* **Work task**
Your answer must be exactly the lines from the one containing "Screen dimensions: 873x524" through the end of the material, both ends included, without pictures.

* **Dataset records**
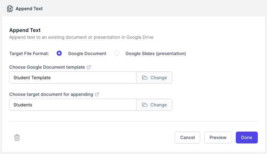Viewport: 267px width, 154px height.
Task: Change the Students target document
Action: [154, 105]
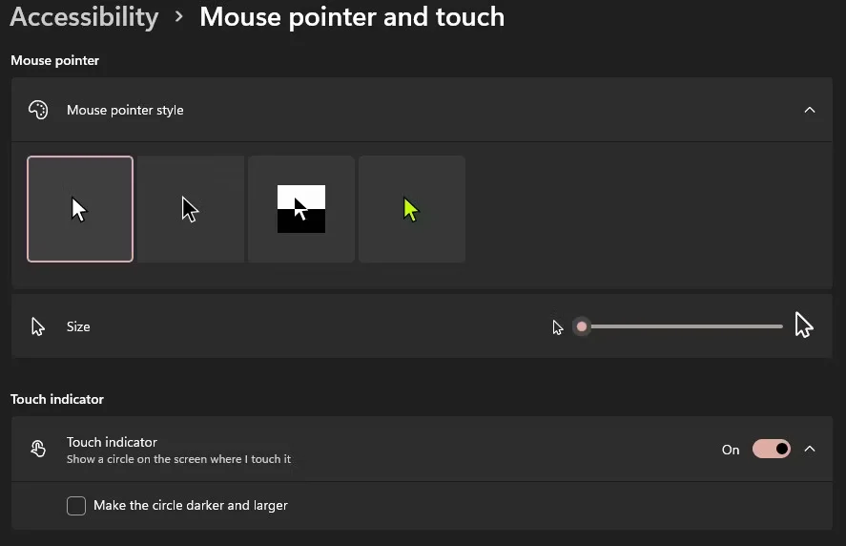Viewport: 846px width, 546px height.
Task: Select the black mouse pointer style
Action: (x=191, y=209)
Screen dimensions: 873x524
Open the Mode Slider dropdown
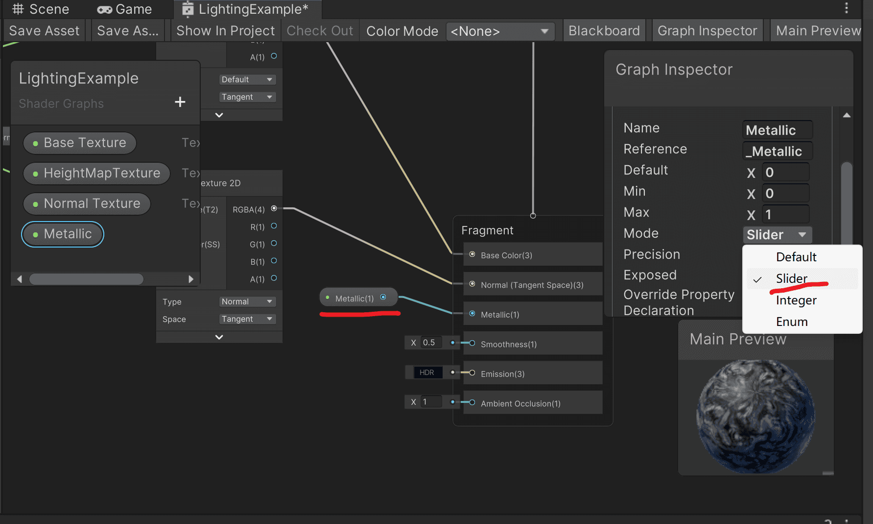pyautogui.click(x=778, y=235)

* **Task result**
Screen dimensions: 873x524
Open the Mode Slider dropdown
pyautogui.click(x=778, y=235)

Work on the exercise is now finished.